When I see Buddhist monks, clad in maroon with shaved heads, I thought them to be polite, serious and courteous people who smile more than talk. Well they are courteous and polite but they crack jokes, have a good sense of humour and tech-savvy, I found out.
It was a Saturday evening and I was at Madras School of Economics to listen to a panel discussion on role of ethics in the modern world. The topic was abstract and not as simple as it sounds given the profile of speakers – S Gurumurthy, Ex-Prime Minister of Tibet-in-exile and a professor from Massachusetts Institute of Technology.
To listen to these set of eminent speakers, five monks had come from the Tibetan settlement in Hubli, Karnataka. Even as they entered the auditorium they got everyone’s attention, including mine. People in Chennai do not get to see Buddhist monks often, do they? So when they sat in the row right in front of me, I couldn’t help but start a conversation.
But I was not sure if they can speak English, (stupid of me to even think that considering they have come all the way from Hubli to Chennai to participate in a panel discussion, where language used is obviously English). Nevertheless I did ask the question and got, “Yes we do,” as reply, with a smile.
I had so many questions like why they became a monk and when. How is their life like being a monk? What do they do for a living? What are they studying? Will they be able to go back home? Do they like what they are doing now? What kind of future awaits them?
I got them all answered, one by one.
Of the five monk I met, four are from India and one from Tibet. Sherap (28) and Shesal (28) are from Ladakh, while Lobsang (30) and Konchok (32) are from Arunachal Pradesh. The youngest of the lot Tsepak (24) is the one from Tibet.
Sherap joined the monastery when he was five and has been separated from his family since. “When I was small, whenever I used to see monks, I admired the way they carry themselves. I decided then that I will become one,” he said. But Tsepak’s case is different. He became one because his mother wanted him to be one. “I come from China occupied Tibet. When I was nine, my mother sent me to India to become a monk. I have not been home since then. I’m not sure if I can go back and visit, since getting a visa is very difficult,” he said politely, again with a smile.
But you could feel none of these tensions in their demeanor as they spoke to me.

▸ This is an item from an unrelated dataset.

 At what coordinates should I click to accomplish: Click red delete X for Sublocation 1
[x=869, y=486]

They were charming and fell into conversation very easily. Five of them are students of Drepung Loseling Monastic University, Hubli. Lobsang and Konchok are PhD students nearing graduation, whereas Sherap, Shesal and Tsepak are graduates and have close to six years completion. There are close to 3000 monks studying in that university.
“We learn Buddhist philosophies and read ancient scriptures written in Tibetan. We try to practice philosophies of Buddha in everyday life,” said Sherap, the most talkative one in the group. Most of them complete their PhD before moving out from the University. “Once we graduate we can pursue our own way be it teaching or preaching Buddhism around the world,” he said. If you ask them what is it they want to do, all you get is that smile again. Lobsang and Konchok, who will be graduating in 1-2 years, smiled at each other and just laughed out loud. Well they are just like us, have no idea what they want to do. It somehow makes them more human.

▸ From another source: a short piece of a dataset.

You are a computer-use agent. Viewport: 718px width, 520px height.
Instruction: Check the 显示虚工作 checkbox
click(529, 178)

So what is their day-off like, I asked. “We have only one day off. It is Monday, as it is bazaar day in the Tibetan settlement. So most of the day is spent in buying daily essentials, as we are busy with studies rest of the week,” Shesal said. They also catch up with friends and just relax, mostly on their day-off.
What was I even expecting? That they will tell me, they would get up at dawn, read scriptures and perform some ritual. May be. But hearing them talk, broke down my prejudices about monks and their life.

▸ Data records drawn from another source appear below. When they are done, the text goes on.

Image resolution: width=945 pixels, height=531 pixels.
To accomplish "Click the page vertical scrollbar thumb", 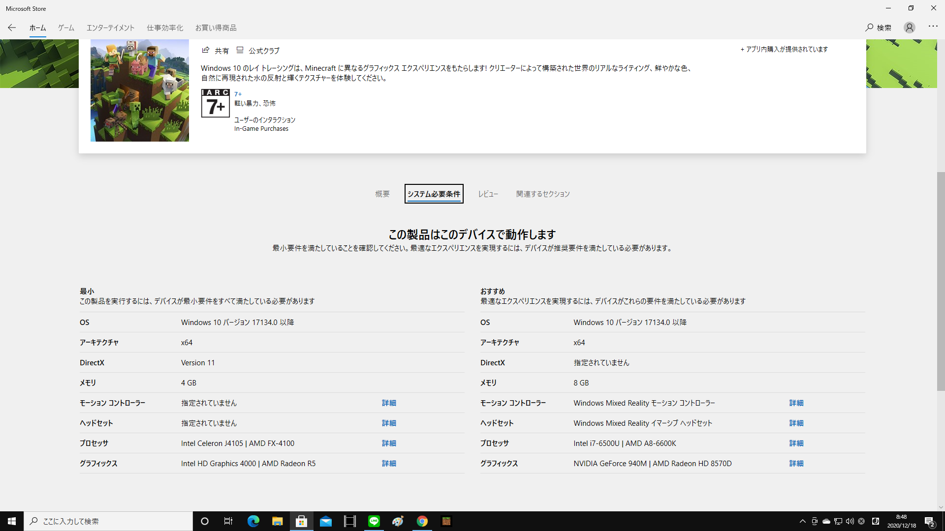I will point(941,280).
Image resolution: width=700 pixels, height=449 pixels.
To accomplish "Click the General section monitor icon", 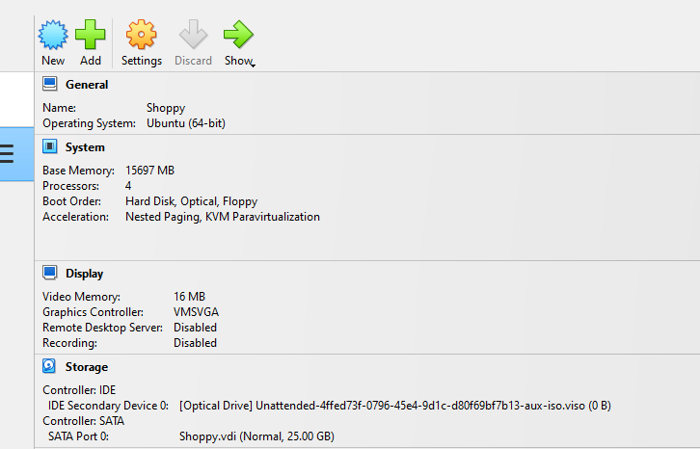I will coord(50,84).
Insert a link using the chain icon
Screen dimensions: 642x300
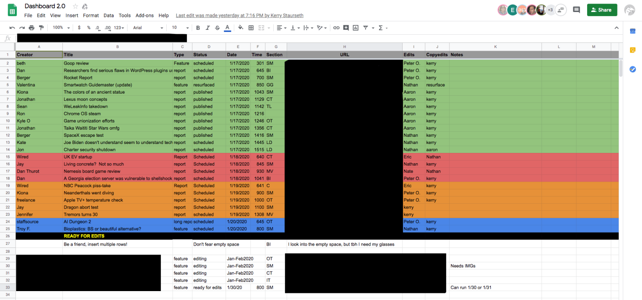336,28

So like a tourist in a foreign place, I took pictures with them. Even as I was thinking, how to keep in touch Tsepak came to me with his smart phone and asked my Facebook id. I could hear another wall of baseless assumptions breaking. Why did I not think that they could have access to internet or they will be in Facebook? I realised I’m the one trying to put them in a box that would fit my image of a monk. They are the ones who interact with people on a regular basis and being in social media definitely helps them. I gave out the Facebook name and got their contact details.
It was an evening of revelation for me. I should have known better than to assume what a life of a monk is.
But getting to know at least a little bit about what drives them, answered a bit my curiosity. I often wondered if they ever regret becoming a monk. Being a monk is the most difficult thing as far as I’m concerned. They had to stay away from family, not allowed to indulge themselves and should never give into temptation. But looking at them, I could feel that it does not matter. If they had chosen it because they wanted to or imposed upon, they do not regret what they had become.
“It all depends on which side you want to be. Either do want you want and accumulate sin. Or be a monk to live a sin-free life,” Sherap said, in a matter-of-fact tone, still smiling.
Well, though I would rather accumulate sin, may be it is not all bad being on the other side.